Author Interview — DEVELOPING YOUNG WRITERS: Tristan Bancks
Novel Insight on 19th Sep 2023
Author Tristan Bancks has turned his passion for developing young writers into a power packed resource to help teachers and students.
How did you learn to write?
I learnt to write by osmosis and practice and through good teachers. At 19, I started writing for magazines and then bits for TV that I would present. I read lots of scripts that I would interpret and perform as an actor in TV. I wrote short films that I would direct. At about the age of 30, I was given the opportunity to write twelve short books for an educational publisher. From then, through my time of writing books for trade publishers, I really feel that my writing improved. It helped that I worked with some very good editors.
Is there anything about writing that you struggle with?
Many things. It’s such a long process to write a tight 50,000 word novel for middle-graders. I can write a quick, freewritten first draft, but the process from there to having something that feels satisfying in terms of pacing and rhythm and detail and authenticity is a marathon. I write five or six drafts before I share the book with my agent or publisher. And each draft takes anything from 2-4 months to write at around 1000 words / day (sometimes interrupted by speaking work or promoting a new book). The thrill, for me, is not so much in getting published, but in making every book better, tighter, more honest than the last.

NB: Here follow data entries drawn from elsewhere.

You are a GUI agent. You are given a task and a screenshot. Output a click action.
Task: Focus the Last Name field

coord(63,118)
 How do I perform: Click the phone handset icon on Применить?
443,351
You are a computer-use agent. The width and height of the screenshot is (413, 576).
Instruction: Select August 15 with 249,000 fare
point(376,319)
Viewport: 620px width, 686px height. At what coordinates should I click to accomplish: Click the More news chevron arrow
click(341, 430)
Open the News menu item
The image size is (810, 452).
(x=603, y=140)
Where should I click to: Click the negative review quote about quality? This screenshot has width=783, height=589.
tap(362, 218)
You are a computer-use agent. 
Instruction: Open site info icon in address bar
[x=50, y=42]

I also strive to ensure that I don’t write the same book again and again and that I vary the tools I use on each book. This all takes time.
Do you use multimedia tools when writing?

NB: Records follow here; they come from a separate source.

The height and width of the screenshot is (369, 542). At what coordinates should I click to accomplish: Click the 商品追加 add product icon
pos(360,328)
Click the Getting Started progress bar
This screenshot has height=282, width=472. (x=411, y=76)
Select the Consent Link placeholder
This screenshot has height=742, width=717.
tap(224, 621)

Yes, definitely. I make a soundtrack for every book and listen to that music over and over again as I write, which sets the tone for the story. I gather lots of images and video and Google Maps to define characters and locations and the feeling of the story.
Recently, I’ve been using an iPad and Apple Pencil to mark up a draft of my manuscript. I reread it and squiggle lots of notes all over the manuscript. Things like ’Shorten! Boring!’ or a tick or an arrow to move a paragraph from top of page to bottom. I then write up all those crazy handwritten notes into the manuscript before I write the next official draft.
I also use my iPhone to take notes, to record voice memos, to take photos of possible locations and screen grabs of possible actors I would cast in certain roles in the story. It’s great when you, as the writer, have a strong visual on who the character is.
Does your experience with film and TV impact your writing process?
I think so. I use the tools of production design and casting and I think about audio and point-of-view and dialogue in the way that a filmmaker might. We’re a very visual and aural culture, so these tools are important for bringing the world of the story to life. I need my book to be more engaging than the video game that the kid would otherwise be playing. And the great thing about writing a book is that you not only have the visual details of the scene, but you get to go inside the characters’ heads, too. Books do that better than other mediums.
What inspired you to start Young Writers’ StorySchool?
I’ve visited over 1000 schools in the past ten years or so, working with young writers and using all of the above digital and analogue tools to inspire them. I’ve learnt a lot about what works and what doesn’t, both for me as a writer and for kids and teens and I have put all of that into StorySchool.
I’ve been dreaming, since 2011, of using video to reach more writers. I can’t get to as many regional schools as I’d like each year and, also, I see enormous value in video as a teaching tool. Not to replace teachers, of course, but to supplement and support the teacher’s approach and knowledge-base.
In 2020, my 100 days speaking in schools became 100 days of Zoom talks and workshops and recorded hour-long talks and, suddenly, I saw the demand for StorySchool and I, finally, committed myself to shooting 24 x 3-4-minute videos with a professional crew and creating teacher’s notes and activity sheets with a teacher.
What style of writing does StorySchool help to develop?
It helps develop authentic, personal, detailed fiction. But the lessons are very useful for writing persuasive pieces and creative, readable non-fiction, too. There are tips on where to begin, how to end a story, using a device to capture ideas, gathering images and video and music and maps, researching ideas, writing outdoors, writing authentic detail and so on.
...It is so well thought out and planned. I’m really impressed with the [included] teacher notes and the suggestions for accelerated learning and low literacy students...
Ngaire Brown Teacher-Librarian Kolbe Catholic College
How can educators integrate StorySchool into classes?
The videos are designed to be screened at the beginning of a lesson to introduce an aspect of writing. It could be creating believable settings, building characters, ’show don’t tell’ or point-of-view. Each video sets 1 or 2 writing challenges that build on one another. The teachers’ notes cover that aspect of writing in greater detail and also offer alternative challenge options for low-literacy kids and extension work for kids who would like to take their writing further.
I recommend Young Writers’ StorySchool for ages 10-14 as a core age, but I know teachers who are using some of the lessons with year 3s who are loving it, and also teachers using it through to year 12 for some recent changes to the year 12 curriculum around creative writing.